Starboard Value has acquired a position in Autodesk and opened discussions with the board regarding delayed disclosure of an internal investigation, according to people familiar with the matter. The activist fund, led by Jeff Smith, has indicated it may pursue legal action if the San Rafael-based software maker does not address what Starboard views as material governance lapses. Autodesk trades at $285 per share with a market capitalization near $60 billion.
The internal probe centers on accounting practices and revenue recognition tied to multi-year enterprise agreements, issues first flagged by Autodesk's audit committee in the second quarter of 2024. The company has not yet filed an 8-K or amended its financials, a silence that has drawn attention from both Starboard and plaintiffs' counsel. Autodesk's disclosure delay spans more than 180 days from the initial board notification, a timeline that exceeds standard materiality thresholds under Regulation FD. The Department of Justice opened a parallel inquiry in November, a fact Autodesk confirmed in an earnings call footnote but has not elaborated on since.
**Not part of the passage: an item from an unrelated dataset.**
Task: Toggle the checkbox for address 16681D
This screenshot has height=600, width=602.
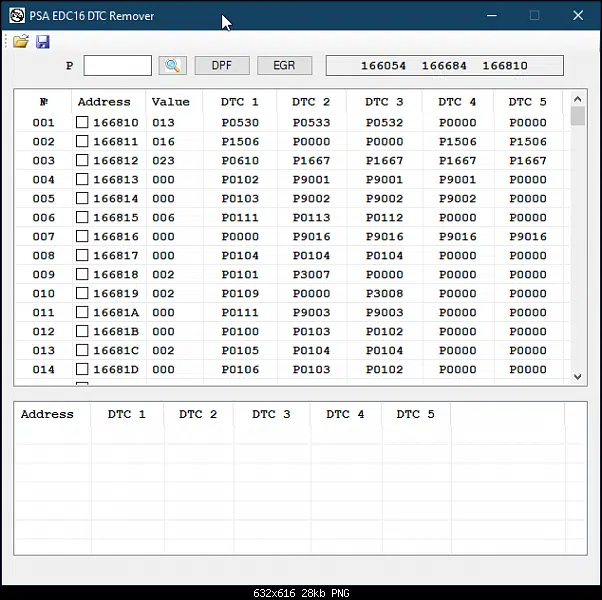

Starboard's involvement follows a pattern. The firm has historically targeted enterprise software names with opaque accounting, bloated cost structures, or stalled operational cadence—previous campaigns include Salesforce, Box, and Dun & Bradstreet. Autodesk fits the profile: gross margins above 90% but operating margins compressed to 23%, below peer medians for seat-based SaaS models. The company also carries $3.2 billion in net debt, accumulated through fifteen years of share buybacks that began when the stock traded at $35. Free cash flow generation remains strong at $1.8 billion annually, but capital allocation has favored repurchases over product reinvestment, a choice visible in slowing new-seat growth across AutoCAD and Fusion 360 lines.
The governance question centers on timing and board composition. Autodesk's audit committee is chaired by a former CFO with no prior software-industry operating experience, and the lead independent director has served for eleven years, spanning three CEOs. Starboard is expected to press for committee refresh and faster resolution of the probe, with the implicit threat of a proxy contest if the spring annual meeting arrives without clarity. The firm has not yet filed a 13D, suggesting the stake remains under 5%, but people close to the matter indicate Starboard accumulated shares throughout December and January, capturing a 12% discount from the stock's July highs.
Operators should watch for three events in sequence: an 8-K filing on the probe's findings, likely before the end of March to avoid delisting risk; a potential settlement with the DOJ, which would clarify whether restatements are required; and Starboard's 13D filing, which will outline specific governance demands and set the cadence for any proxy fight. If Autodesk's board preempts with committee changes or CEO succession planning, the activist campaign may compress into a settlement by May. If not, expect a slate of director nominees by late April.
Autodesk reports fourth-quarter earnings on February 27. Analysts expect $1.60 in adjusted EPS on $1.57 billion in revenue, but the call will matter less for the numbers than for what CEO Andrew Anagnost says—or does not say—about the investigation's timeline and board engagement with Starboard.
The takeaway
Starboard's stake flags governance rot at a **$60B** SaaS incumbent; probe disclosure delay creates legal and proxy risk by spring.